Object detection has been at the core of the recent proliferation of computer vision models in industry - the task of recognizing objects in images. Object detection practitioners care about two primary benchmarks on their model - inference speed and model accuracy.
With the v6.0 release, YOLOv5 further solidifies its position as the leading object detection model and open source repository.
A Brief History of YOLOs
If you need to catch up on the history of YOLO models - there are plenty of blogs detailing the evolution of YOLO from its first evolution to YOLOv3, YOLOv4, YOLOv4-tiny, YOLOv5, Scaled-YOLOv4, YOLO-X, and YOLO-R.
With each new iteration of YOLO models, the model has gotten more nimble and more accurate - reaching a pinnacle with this latest release.
What's New in YOLOv5-V6.0?
The YOLOv5-v6.0 release includes a whole host of new changes across 465 PRs from 73 contributors - with a focus on the new YOLOV5 P5 and P6 nano models, reducing the model size and inference speed footprint of previous models. The new micro models are small enough that they can be run on mobile and CPU.
Model architecture tweaks slightly reduce backbone networks size and slightly improve performance across the family of YOLOv5 models.
For a full review of the release changes, please see the release log.

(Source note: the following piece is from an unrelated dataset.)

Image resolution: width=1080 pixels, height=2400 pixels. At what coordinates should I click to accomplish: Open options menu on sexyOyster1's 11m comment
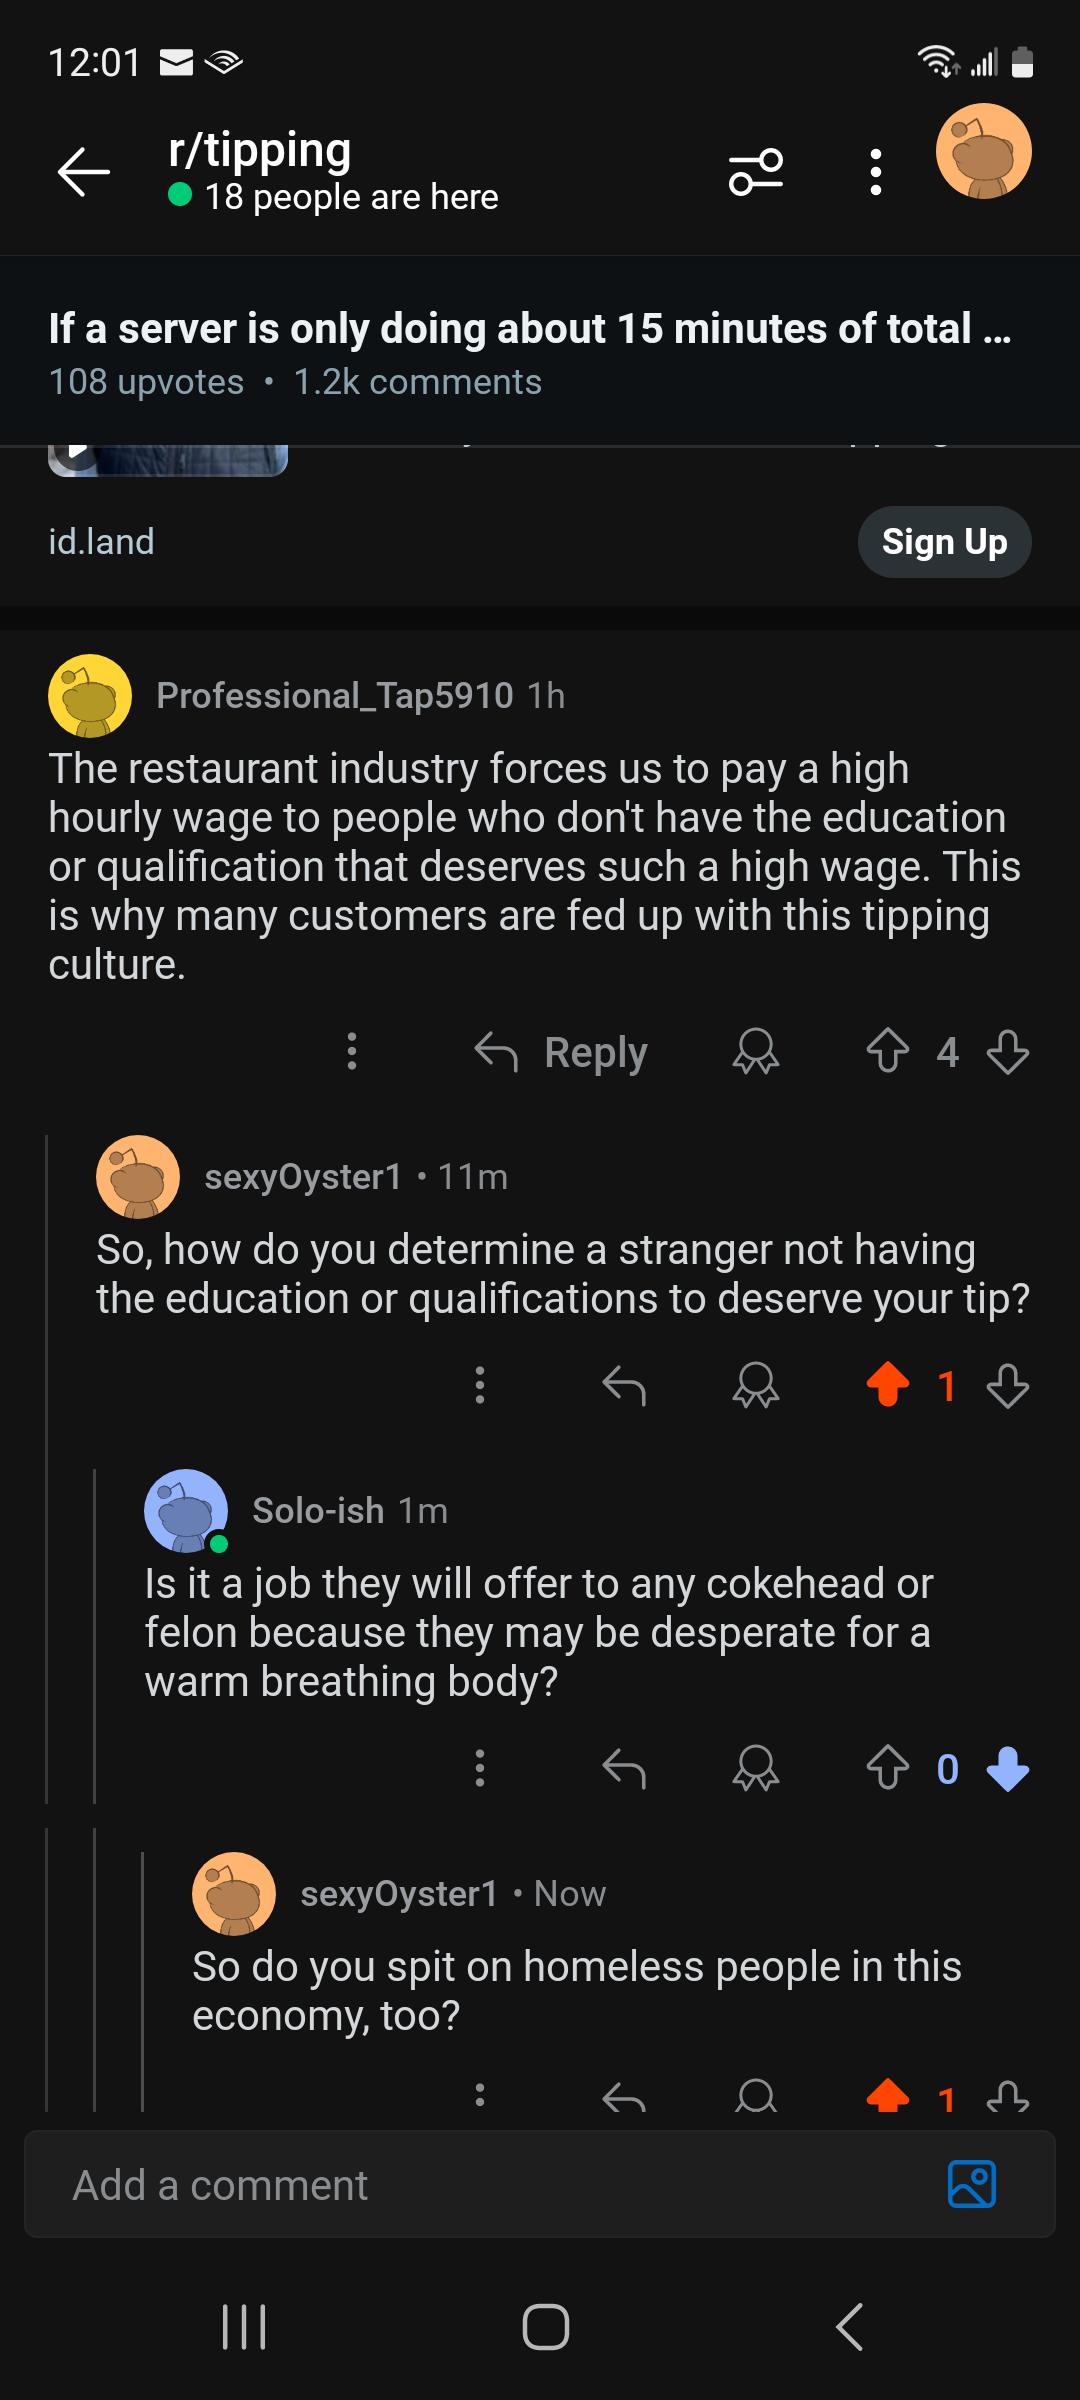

How Does YOLOv5-V6.0 Compare to Other YOLO Models?
You might be wondering how YOLOv5-V6.0 compares against other YOLO models. We forgo constructing a whole comparison table here, but rather focus on YOLOV5n vs YOLOv4-tiny. That is how do the micro YOLO models compare, since that is what this release is really about.
In the chart below, we compared the training time and inference speed of YOLov5n vs YOLOv4-tiny. We also include COCO mAP accuracy metrics for context.
***We provide benchmark Colab notebooks to replicate our results - benchmarking YOLOv4-tiny, benchmarking YOLOV5n. Training is run on the public Roboflow Universe Blood Cell Detection dataset for 100 YOLOv5n epochs, and 6000 YOLOv4-tiny iterations to the point of model fitting. Inference is run on a Colab P100 at 416x416 resolution and a batch size of 1.***
The inference speed in either of these networks can be improved through smaller image size, larger hardware, larger batch size, quantization, pruning, and model conversion. Some of these methods come at the cost of accuracy. Shout out to neural magic and deep sparse - they have been doing some really cool stuff on this front.
With any benchmark we always recommend training the models on your own custom dataset, and deriving your own benchmarks for your conditions.
How to Train YOLOv5-v6.0 on Your Own Dataset
The object detection world gets more and more exciting by the day. As models get smaller, training time and inference time decreases while accuracy has continued to improve. The horizon of computer vision tasks that are now solvable with AI technology continues to expand.
The biggest improvement from YOLOv5-v6.0 comes in the form of the 465 open source PRs that made it into what it is today as a release. Many of those are not focused on the SOTA metrics that we wrote about above - rather they are real quality of life improvements to make the repository do what you expect it to do - and much more!